#### Task to complete
Please restate the data that follows, leaving every word in place.

#### Data supplied
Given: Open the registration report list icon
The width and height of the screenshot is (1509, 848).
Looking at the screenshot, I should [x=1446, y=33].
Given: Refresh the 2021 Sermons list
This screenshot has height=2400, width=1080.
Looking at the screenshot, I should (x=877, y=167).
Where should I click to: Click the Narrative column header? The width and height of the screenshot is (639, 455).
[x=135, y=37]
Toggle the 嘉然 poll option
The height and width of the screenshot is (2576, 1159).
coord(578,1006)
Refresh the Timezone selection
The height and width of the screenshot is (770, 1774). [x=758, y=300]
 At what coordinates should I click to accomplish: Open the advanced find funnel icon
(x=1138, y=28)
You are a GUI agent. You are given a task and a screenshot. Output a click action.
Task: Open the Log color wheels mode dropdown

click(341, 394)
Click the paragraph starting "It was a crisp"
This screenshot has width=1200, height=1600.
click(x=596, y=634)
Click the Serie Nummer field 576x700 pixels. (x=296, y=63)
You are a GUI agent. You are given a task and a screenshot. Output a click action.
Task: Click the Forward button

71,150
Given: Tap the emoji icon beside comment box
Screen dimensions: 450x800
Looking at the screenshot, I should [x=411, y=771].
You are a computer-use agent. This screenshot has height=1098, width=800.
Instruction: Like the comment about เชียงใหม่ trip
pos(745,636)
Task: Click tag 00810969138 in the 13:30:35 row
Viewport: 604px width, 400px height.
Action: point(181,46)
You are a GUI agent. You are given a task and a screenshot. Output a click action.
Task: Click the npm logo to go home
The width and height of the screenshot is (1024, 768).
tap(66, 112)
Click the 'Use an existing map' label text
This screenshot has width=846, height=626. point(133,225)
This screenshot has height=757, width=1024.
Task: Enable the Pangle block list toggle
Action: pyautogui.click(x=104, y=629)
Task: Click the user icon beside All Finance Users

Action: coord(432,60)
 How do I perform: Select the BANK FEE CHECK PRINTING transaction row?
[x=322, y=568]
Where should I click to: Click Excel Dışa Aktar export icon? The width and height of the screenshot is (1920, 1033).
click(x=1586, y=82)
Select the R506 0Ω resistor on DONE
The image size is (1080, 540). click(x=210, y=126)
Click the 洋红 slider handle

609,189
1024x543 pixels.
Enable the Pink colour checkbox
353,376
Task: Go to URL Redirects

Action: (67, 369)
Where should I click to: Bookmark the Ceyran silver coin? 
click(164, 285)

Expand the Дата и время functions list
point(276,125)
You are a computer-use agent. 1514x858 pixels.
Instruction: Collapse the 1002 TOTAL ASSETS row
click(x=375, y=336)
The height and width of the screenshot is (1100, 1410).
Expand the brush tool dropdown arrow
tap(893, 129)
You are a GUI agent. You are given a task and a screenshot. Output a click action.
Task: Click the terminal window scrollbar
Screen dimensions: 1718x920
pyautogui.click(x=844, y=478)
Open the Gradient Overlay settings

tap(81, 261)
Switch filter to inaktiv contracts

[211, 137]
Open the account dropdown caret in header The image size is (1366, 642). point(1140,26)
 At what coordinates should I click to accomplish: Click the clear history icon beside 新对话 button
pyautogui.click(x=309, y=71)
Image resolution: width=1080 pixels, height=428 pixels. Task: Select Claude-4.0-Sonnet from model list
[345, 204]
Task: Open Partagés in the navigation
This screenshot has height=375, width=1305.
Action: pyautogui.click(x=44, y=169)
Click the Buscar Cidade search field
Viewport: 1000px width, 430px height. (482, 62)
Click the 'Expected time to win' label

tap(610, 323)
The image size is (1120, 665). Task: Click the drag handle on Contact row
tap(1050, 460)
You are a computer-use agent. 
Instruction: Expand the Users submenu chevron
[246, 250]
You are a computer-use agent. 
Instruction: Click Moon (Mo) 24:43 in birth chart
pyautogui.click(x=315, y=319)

#### Answer to this task
Given: Open the registration report list icon
The width and height of the screenshot is (1509, 848).
Looking at the screenshot, I should [x=1446, y=33].
Given: Refresh the 2021 Sermons list
This screenshot has height=2400, width=1080.
Looking at the screenshot, I should (x=877, y=167).
Where should I click to: Click the Narrative column header? The width and height of the screenshot is (639, 455).
[x=135, y=37]
Toggle the 嘉然 poll option
The height and width of the screenshot is (2576, 1159).
coord(578,1006)
Refresh the Timezone selection
The height and width of the screenshot is (770, 1774). [x=758, y=300]
 At what coordinates should I click to accomplish: Open the advanced find funnel icon
(x=1138, y=28)
You are a GUI agent. You are given a task and a screenshot. Output a click action.
Task: Open the Log color wheels mode dropdown

click(341, 394)
Click the paragraph starting "It was a crisp"
This screenshot has width=1200, height=1600.
click(x=596, y=634)
Click the Serie Nummer field 576x700 pixels. (x=296, y=63)
You are a GUI agent. You are given a task and a screenshot. Output a click action.
Task: Click the Forward button

71,150
Given: Tap the emoji icon beside comment box
Screen dimensions: 450x800
Looking at the screenshot, I should [x=411, y=771].
You are a computer-use agent. This screenshot has height=1098, width=800.
Instruction: Like the comment about เชียงใหม่ trip
pos(745,636)
Task: Click tag 00810969138 in the 13:30:35 row
Viewport: 604px width, 400px height.
Action: point(181,46)
You are a GUI agent. You are given a task and a screenshot. Output a click action.
Task: Click the npm logo to go home
The width and height of the screenshot is (1024, 768).
tap(66, 112)
Click the 'Use an existing map' label text
This screenshot has width=846, height=626. point(133,225)
This screenshot has height=757, width=1024.
Task: Enable the Pangle block list toggle
Action: pyautogui.click(x=104, y=629)
Task: Click the user icon beside All Finance Users

Action: coord(432,60)
 How do I perform: Select the BANK FEE CHECK PRINTING transaction row?
[x=322, y=568]
Where should I click to: Click Excel Dışa Aktar export icon? The width and height of the screenshot is (1920, 1033).
click(x=1586, y=82)
Select the R506 0Ω resistor on DONE
The image size is (1080, 540). click(x=210, y=126)
Click the 洋红 slider handle

609,189
1024x543 pixels.
Enable the Pink colour checkbox
353,376
Task: Go to URL Redirects

Action: (67, 369)
Where should I click to: Bookmark the Ceyran silver coin? 
click(164, 285)

Expand the Дата и время functions list
point(276,125)
You are a computer-use agent. 1514x858 pixels.
Instruction: Collapse the 1002 TOTAL ASSETS row
click(x=375, y=336)
The height and width of the screenshot is (1100, 1410).
Expand the brush tool dropdown arrow
tap(893, 129)
You are a GUI agent. You are given a task and a screenshot. Output a click action.
Task: Click the terminal window scrollbar
Screen dimensions: 1718x920
pyautogui.click(x=844, y=478)
Open the Gradient Overlay settings

tap(81, 261)
Switch filter to inaktiv contracts

[211, 137]
Open the account dropdown caret in header The image size is (1366, 642). point(1140,26)
 At what coordinates should I click to accomplish: Click the clear history icon beside 新对话 button
pyautogui.click(x=309, y=71)
Image resolution: width=1080 pixels, height=428 pixels. Task: Select Claude-4.0-Sonnet from model list
[345, 204]
Task: Open Partagés in the navigation
This screenshot has height=375, width=1305.
Action: pyautogui.click(x=44, y=169)
Click the Buscar Cidade search field
Viewport: 1000px width, 430px height. (482, 62)
Click the 'Expected time to win' label

tap(610, 323)
The image size is (1120, 665). Task: Click the drag handle on Contact row
tap(1050, 460)
You are a computer-use agent. 
Instruction: Expand the Users submenu chevron
[246, 250]
You are a computer-use agent. 
Instruction: Click Moon (Mo) 24:43 in birth chart
pyautogui.click(x=315, y=319)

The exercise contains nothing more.